In November 2017, U.S. Solicitor General Noel Francisco submitted a brief in support of petitioners' request for certiorari. The Solicitor General expressed the opinion that the SEC's ALJs are officers of the U.S. government and, therefore, their selection and removal process should be consistent with the Appointments Clause. At the same time, the Commission ratified the appointments of its ALJs. These ratifications, the Commission said, should "put to rest" arguments that the ALJ selection process was inconsistent with the Appointments Clause. The Commission further directed its ALJs to consider substantive and procedural actions in both pending and active proceedings.

Mr. Lucia's attorneys argued that there is no redress available for persons who were previously subjected to "trial before an unconstitutional tribunal." The petition claims that Mr. Lucia "remains subject to draconian sanctions . . . resulting from the tainted proceedings." In accordance with this argument, the attorneys represented that Mr. Lucia should have his proceedings dismissed or be granted a new hearing in front of a "properly appointed" ALJ.
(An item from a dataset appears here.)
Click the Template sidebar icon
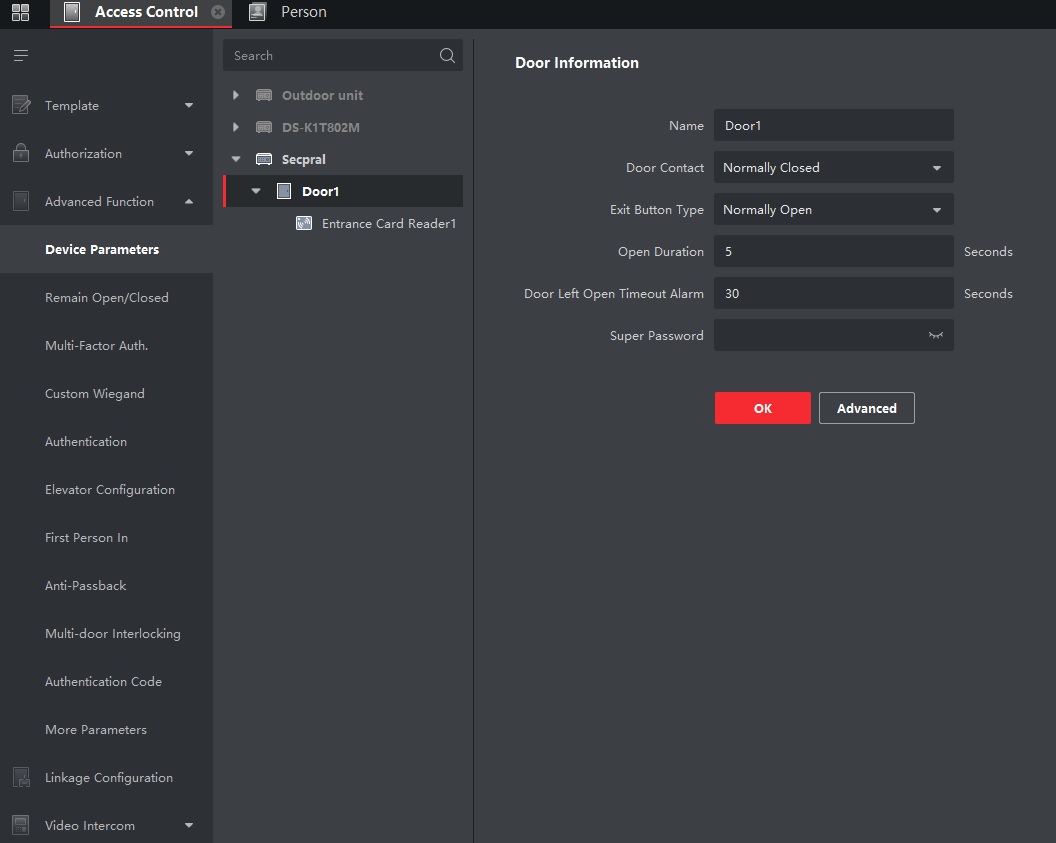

The Supreme Court's decision is expected to resolve a split between the D.C. Circuit, which ruled in Lucia that ALJs are not government officers, and the Tenth and Fifth Circuits, which ruled in separate cases that ALJs are government officers.

Commentary / Kyle DeYoung

The Supreme Court's decision to grant certiorari is noteworthy for at least two reasons. First, it is an indicator that the SEC is not out of the woods regarding challenges to its administrative proceedings. The SEC's recent ratification of its ALJs and its directive to review actions in pending proceedings may not be sufficient to resolve claims by respondents that previous decisions made by the ALJ are invalid. Second, this case, along with the Fifth Circuit's decision in Burgess v. FDIC, concluding that the FDIC's ALJs are likely government officers, is an important reminder that the Court's decision may have a significant impact well beyond the SEC. A number of other federal agencies use ALJs in a manner similar to the SEC – including the FDIC, FERC, and the CFPB. A Supreme Court determination that the SEC's ALJs are officers of the U.S. government would likely lead respondents to challenge the validity of these other agencies' current and past administrative proceedings as well.